People with an AIDS diagnosis are far more likely to develop some types of stomach and esophageal cancers than HIV-negative people, according to a study presented at the 102nd Annual Meeting of the American Association for Cancer Research, held April 2 to 6 in Orlando.

The risk for certain cancers is well known in people with HIV. Before the introduction of potent combination antiretroviral (ARV) therapy in the late 1990s, AIDS-related cancers, such as Kaposi's sarcoma and non-Hodgkin's lymphoma were most common. In the combination ARV era, however, the rates of several non-AIDS cancers, such as liver cancer and anal cancer, have risen dramatically and commanded research attention. Less is known, however, about cancers of the stomach and esophagus.

To explore this further, E. Christina Persson, PhD, and her colleagues from the National Cancer Institute in Bethesda, Maryland, analyzed data from the HIV/AIDS Cancer Match Study, a linkage of 15 U.S. HIV and cancer registries that includes data on nearly 600,000 people.

Persson's team found that there were 915 stomach and 222 esophageal cancers registered in people with AIDS diagnoses. Of those cancers, the majority were lymphomas, which is not surprising, as cancers of the immune system are common in people with HIV. In all, Persson and her colleagues found that stomach cancers were about six times more common in people with HIV than in the general population and esophageal cancers were about twice as common.

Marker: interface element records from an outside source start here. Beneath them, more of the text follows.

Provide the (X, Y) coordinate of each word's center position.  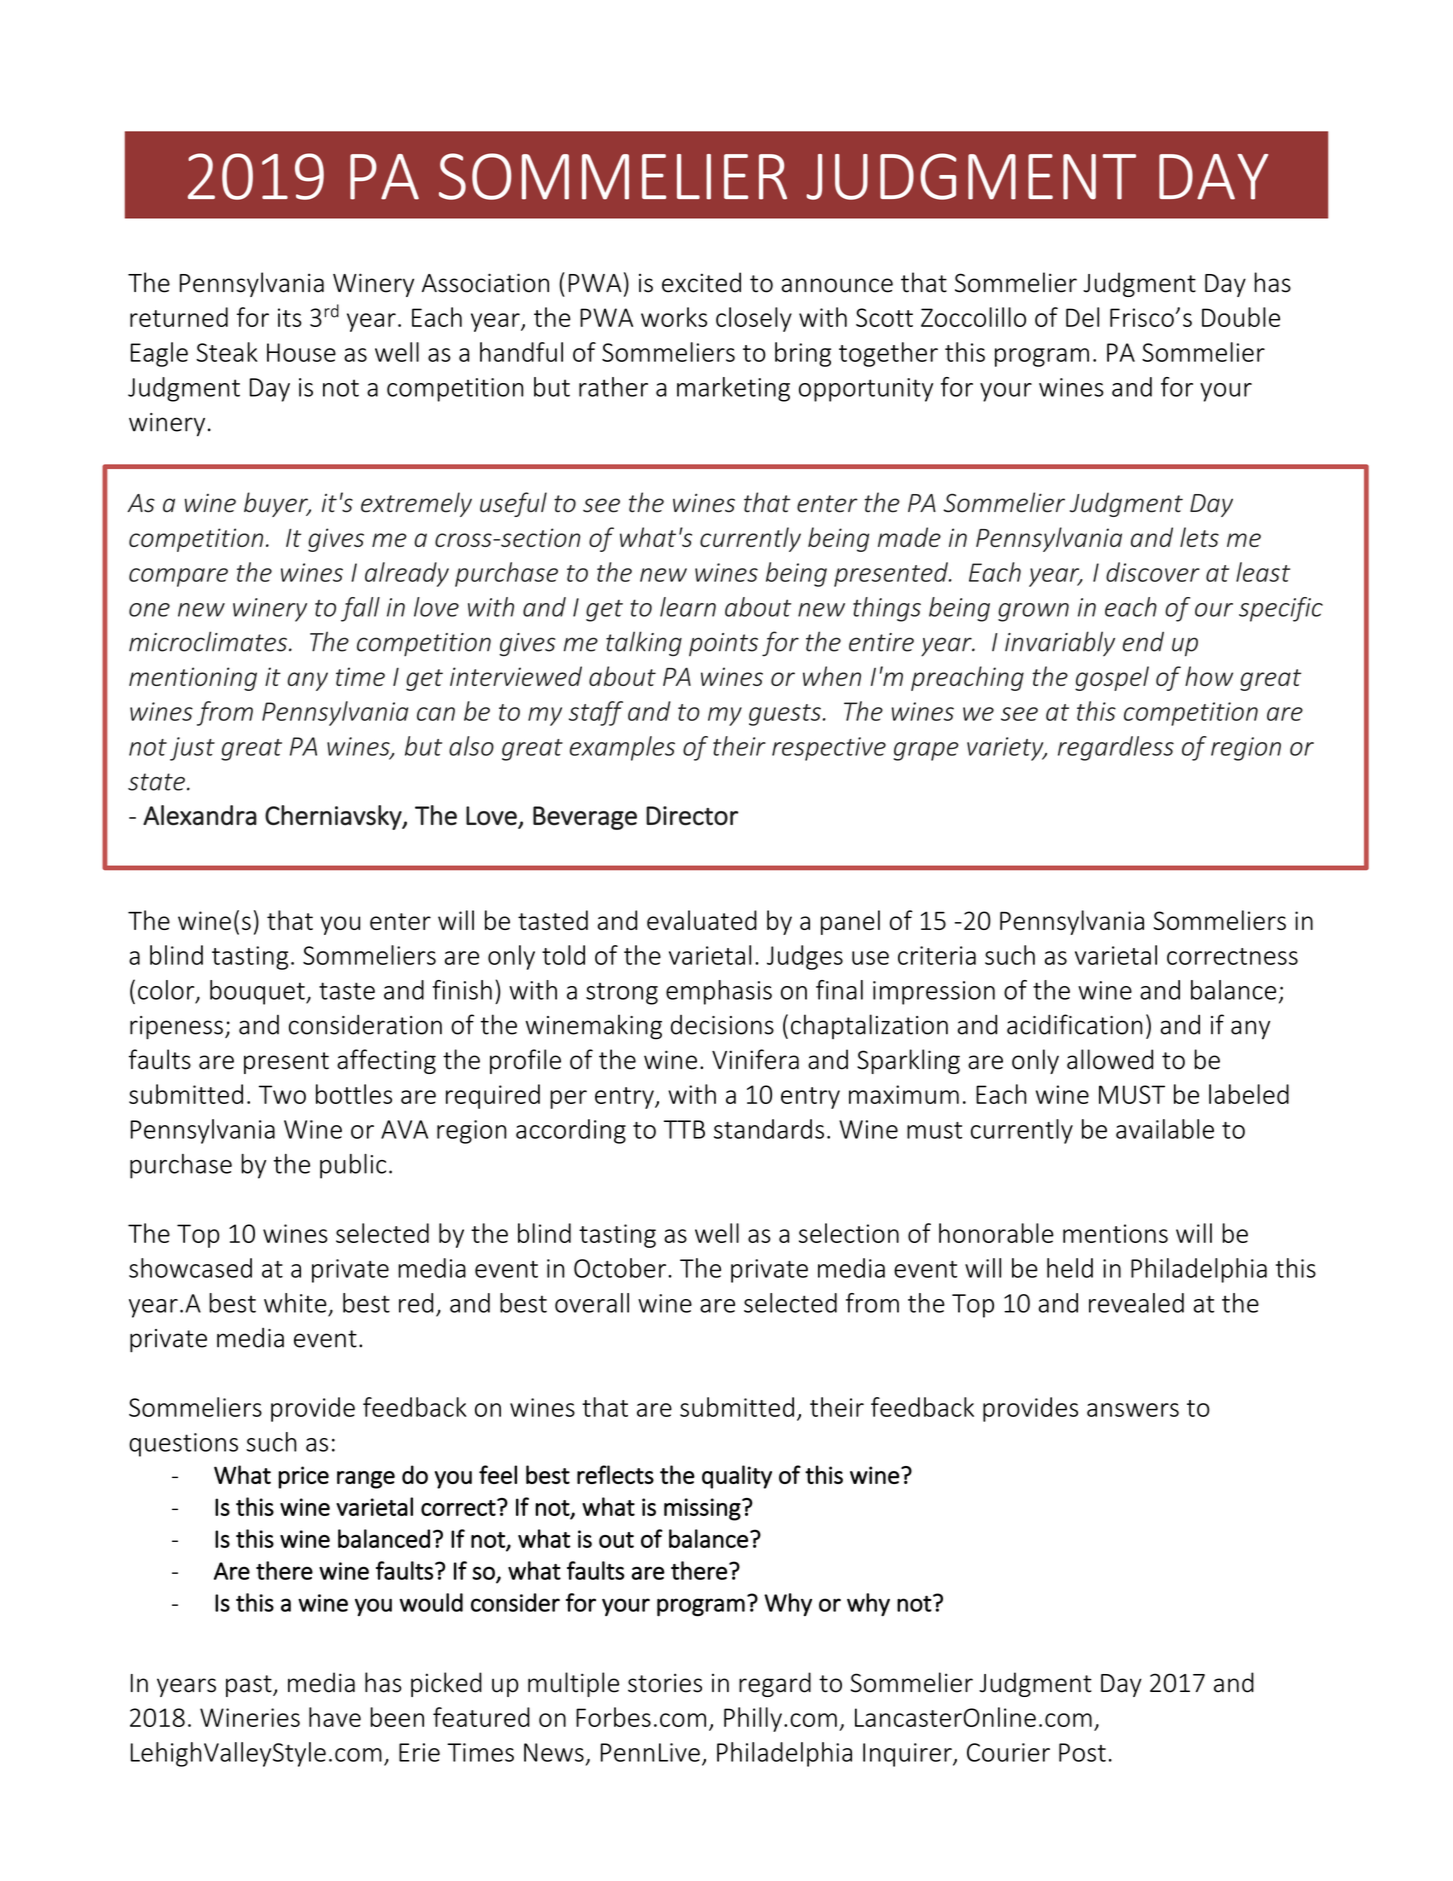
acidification (1074, 1024)
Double (1241, 317)
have (335, 1717)
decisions (722, 1025)
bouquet (258, 992)
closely (754, 319)
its (290, 317)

By far, the most common stomach or esophageal cancer was lymphoma of the lower stomach, with higher rates of both mucosa associated lymphoid tissue (MALT) lymphoma and non-MALT lymphomas, both of which are rarer types of non-Hodgkin's lymphoma, an AIDS-defining cancer. Cancers of the lower stomach are often tied to bacteria called Helicobacter pylori, which is a primary cause of stomach ulcers and which can be treated with antibiotics.

The risk for the lymphomas, said Persson, was expected. What was unexpected, she continued, was the increased risk of stomach tissue tumors (carcinomas). She theorized that the large size of the study allowed them to detect differences in risk that smaller studies had missed.

“This study is unique because of its large size, which allowed us to look more closely at the different histologic and anatomic subsites of the tumors,” Persson concluded. “It will be important for us to evaluate trends in risk over time, particularly in the modern HIV treatment era.”